La actividad estuvo centrada en la celebración de las raíces dominicanas y en el reconocimiento a personas que, a través de su trabajo, talento y dedicación, han dejado una huella significativa en la comunidad dominicana radicada en Orlando.
ORLANDO, FL.- La Casa de la Dominicanidad en Orlando celebró un emotivo acto con motivo del 182.º aniversario de la Independencia Nacional de la República Dominicana, reuniendo a representantes de la comunidad, autoridades locales, líderes culturales y ciudadanos dominicanos residentes en Florida Central, en una jornada marcada por el orgullo patrio y la reafirmación de la identidad nacional.
La actividad, presidida por Ingrid Zapata Ravelo e Ingrid Francisco, presidenta y vicepresidenta de la Casa de la Dominicanidad, respectivamente, estuvo centrada en la celebración de las raíces dominicanas y en el reconocimiento a personas que, a través de su trabajo, talento y dedicación, han dejado una huella significativa en la comunidad dominicana de Orlando y en la proyección de la cultura nacional fuera del país.

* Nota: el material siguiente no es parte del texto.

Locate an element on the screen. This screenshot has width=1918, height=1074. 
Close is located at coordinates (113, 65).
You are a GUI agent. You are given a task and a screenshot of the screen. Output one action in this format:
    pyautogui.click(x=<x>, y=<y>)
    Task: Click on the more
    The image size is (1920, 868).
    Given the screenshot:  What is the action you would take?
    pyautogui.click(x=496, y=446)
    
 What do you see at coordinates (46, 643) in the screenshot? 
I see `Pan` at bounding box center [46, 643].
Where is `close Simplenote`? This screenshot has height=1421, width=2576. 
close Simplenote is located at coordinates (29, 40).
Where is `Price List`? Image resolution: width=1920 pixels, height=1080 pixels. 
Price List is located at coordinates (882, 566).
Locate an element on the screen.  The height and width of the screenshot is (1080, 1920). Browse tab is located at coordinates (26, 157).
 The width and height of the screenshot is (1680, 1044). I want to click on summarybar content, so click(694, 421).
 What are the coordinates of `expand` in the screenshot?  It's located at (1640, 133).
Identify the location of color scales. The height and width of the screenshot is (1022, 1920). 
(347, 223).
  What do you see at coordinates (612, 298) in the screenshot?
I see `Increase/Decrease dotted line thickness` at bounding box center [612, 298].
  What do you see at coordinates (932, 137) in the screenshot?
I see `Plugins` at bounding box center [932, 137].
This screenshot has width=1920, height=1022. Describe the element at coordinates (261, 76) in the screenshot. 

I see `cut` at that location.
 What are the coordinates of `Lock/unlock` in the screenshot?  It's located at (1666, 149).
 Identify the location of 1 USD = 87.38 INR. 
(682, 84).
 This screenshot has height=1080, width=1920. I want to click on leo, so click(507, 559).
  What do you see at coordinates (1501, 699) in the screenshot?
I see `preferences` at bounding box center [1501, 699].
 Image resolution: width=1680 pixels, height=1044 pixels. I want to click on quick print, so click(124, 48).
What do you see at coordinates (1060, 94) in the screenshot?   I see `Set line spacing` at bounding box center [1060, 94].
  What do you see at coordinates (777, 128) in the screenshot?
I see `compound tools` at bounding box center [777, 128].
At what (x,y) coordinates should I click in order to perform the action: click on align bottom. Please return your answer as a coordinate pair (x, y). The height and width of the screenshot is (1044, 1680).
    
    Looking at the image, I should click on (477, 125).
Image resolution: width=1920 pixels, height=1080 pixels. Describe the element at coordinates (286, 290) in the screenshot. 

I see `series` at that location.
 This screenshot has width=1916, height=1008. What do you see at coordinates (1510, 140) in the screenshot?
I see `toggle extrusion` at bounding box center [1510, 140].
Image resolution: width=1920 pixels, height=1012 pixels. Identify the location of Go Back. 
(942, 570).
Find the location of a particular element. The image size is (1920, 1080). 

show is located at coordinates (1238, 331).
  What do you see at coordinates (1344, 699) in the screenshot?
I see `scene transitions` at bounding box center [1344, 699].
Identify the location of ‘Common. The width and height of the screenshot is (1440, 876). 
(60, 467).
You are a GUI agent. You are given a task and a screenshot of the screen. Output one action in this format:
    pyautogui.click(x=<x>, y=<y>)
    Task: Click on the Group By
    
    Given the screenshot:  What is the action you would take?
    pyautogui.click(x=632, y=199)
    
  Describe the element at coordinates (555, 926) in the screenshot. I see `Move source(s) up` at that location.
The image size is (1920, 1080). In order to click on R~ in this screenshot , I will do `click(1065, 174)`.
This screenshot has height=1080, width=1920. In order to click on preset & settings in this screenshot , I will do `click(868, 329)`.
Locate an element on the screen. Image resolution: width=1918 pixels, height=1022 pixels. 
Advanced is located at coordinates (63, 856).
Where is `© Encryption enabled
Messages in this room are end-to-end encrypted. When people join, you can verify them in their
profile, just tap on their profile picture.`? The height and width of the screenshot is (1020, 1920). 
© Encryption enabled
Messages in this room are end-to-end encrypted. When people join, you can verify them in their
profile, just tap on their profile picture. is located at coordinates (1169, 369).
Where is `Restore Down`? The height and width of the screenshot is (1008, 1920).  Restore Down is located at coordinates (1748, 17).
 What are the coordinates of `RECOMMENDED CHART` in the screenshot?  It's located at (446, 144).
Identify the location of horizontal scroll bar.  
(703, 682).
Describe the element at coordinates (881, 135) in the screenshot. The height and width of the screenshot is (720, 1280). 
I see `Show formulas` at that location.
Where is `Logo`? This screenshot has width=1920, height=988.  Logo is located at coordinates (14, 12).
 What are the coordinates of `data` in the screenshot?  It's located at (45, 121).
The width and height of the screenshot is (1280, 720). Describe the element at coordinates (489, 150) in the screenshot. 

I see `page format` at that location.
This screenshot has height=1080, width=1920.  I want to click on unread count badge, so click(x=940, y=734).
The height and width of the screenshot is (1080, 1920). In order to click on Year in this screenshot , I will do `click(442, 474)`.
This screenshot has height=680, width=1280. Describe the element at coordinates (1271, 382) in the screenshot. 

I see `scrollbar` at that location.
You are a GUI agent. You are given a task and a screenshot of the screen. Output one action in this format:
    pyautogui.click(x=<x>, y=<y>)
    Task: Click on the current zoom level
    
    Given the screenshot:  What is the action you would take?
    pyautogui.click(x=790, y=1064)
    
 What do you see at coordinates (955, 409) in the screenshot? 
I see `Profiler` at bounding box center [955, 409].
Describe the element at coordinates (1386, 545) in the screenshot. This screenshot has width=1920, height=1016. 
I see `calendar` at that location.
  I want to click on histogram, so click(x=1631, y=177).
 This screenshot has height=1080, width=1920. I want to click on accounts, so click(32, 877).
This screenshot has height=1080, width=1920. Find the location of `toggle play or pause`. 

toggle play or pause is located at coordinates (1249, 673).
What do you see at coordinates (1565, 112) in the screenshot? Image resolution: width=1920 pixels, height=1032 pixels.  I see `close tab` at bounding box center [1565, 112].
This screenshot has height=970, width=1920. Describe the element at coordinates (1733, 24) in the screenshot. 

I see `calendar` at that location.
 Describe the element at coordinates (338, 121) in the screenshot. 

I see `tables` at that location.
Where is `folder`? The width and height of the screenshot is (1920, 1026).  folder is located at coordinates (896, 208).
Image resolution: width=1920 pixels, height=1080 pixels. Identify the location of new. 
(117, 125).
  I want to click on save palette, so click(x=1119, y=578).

Durante el acto fueron reconocidas destacadas figuras en diferentes renglones: En la trayectoria deportiva, se distinguió a Moisés Michel Cruz, cuya carrera en el baloncesto representó con orgullo a la República Dominicana, integrando el equipo que obtuvo la medalla de oro en los Juegos Centroamericanos y del Caribe de 1988. Actualmente dirige en Orlando la Academia Cristiana de Baloncesto, donde forma jóvenes en disciplina deportiva, valores y principios cristianos.
En el renglón de arte y proyección cultural dominicana, fue reconocido el artista William Bautista, autor de murales, escenografías y proyectos audiovisuales que exaltan la historia y la identidad nacional. Entre sus obras sobresalen el mural inspirado en la Zona Colonial, ubicado en el restaurante Perico Ripiao en Orlando, y el reciente Muro de la Dominicanidad, inaugurado en Kissimmee.
En la trayectoria literaria, la distinción fue para el médico, cirujano dental y escritor dominicano Dr. Luis Eurípides Arzeno Romero, nacido en La Romana, autor de obras como Radiología Odontológica y del poemario Volverás a amar, textos que reflejan sensibilidad y profundidad humana.
El renglón de comunicación y medios fue otorgado a Edwin Díaz González, comunicador con más de quince años de trayectoria, reportero de Univisión en la Florida Central, además de predicador y servidor comunitario.
En el ámbito del liderazgo empresarial y del aporte comunitario, fueron reconocidos José Enrique Rodríguez y Maileny Valenzuela, fundadores de la Cámara de Comercio Dominicana de la Florida y propietarios de la empresa Adjuster Group, por su contribución al fortalecimiento del tejido empresarial dominicano en la diáspora.
El reconocimiento especial al legado dominicano fue otorgado a la actriz Nany Peña, figura emblemática de la televisión dominicana y protagonista de una época dorada. Su carrera ha estado marcada por el carisma, la autenticidad y su papel recordado en La Escuelota.
La celebración contó, además, con la presencia de miembros de la comunidad, líderes sociales y representantes institucionales que se sumaron al homenaje patriótico. Entre las autoridades presentes estuvieron el cónsul general dominicano en Orlando, Antonio Rosario; el director de Asuntos Multiculturales de la Alcaldía de Orlando; el comisionado electo de la ciudad de Kissimmee, Noel Ortiz; Susan Tobar, en representación de la oficina del INDEX en Orlando; el presidente de la Cámara de Comercio Dominicana, José Enrique Rodríguez; y Heydi de la Cruz, secretaria general de la Seccional Florida Central del Colegio Dominicano de Periodistas.
Ingrid Zapata Ravelo, quien habló en nombre de la Casa de la Dominicanidad, destacó que este encuentro reafirma el compromiso de mantener viva la memoria histórica, promover la cultura dominicana y fortalecer los lazos que unen a la comunidad en el exterior, y resaltó que la independencia no solo se celebra como un hecho histórico, sino también como una expresión permanente de identidad y orgullo colectivo.
El acto cerró en un ambiente de confraternidad y entusiasmo, donde la música, los símbolos patrios y el espíritu comunitario recordaron que la dominicanidad trasciende fronteras y sigue creciendo con fuerza en cada espacio donde late el corazón de su gente.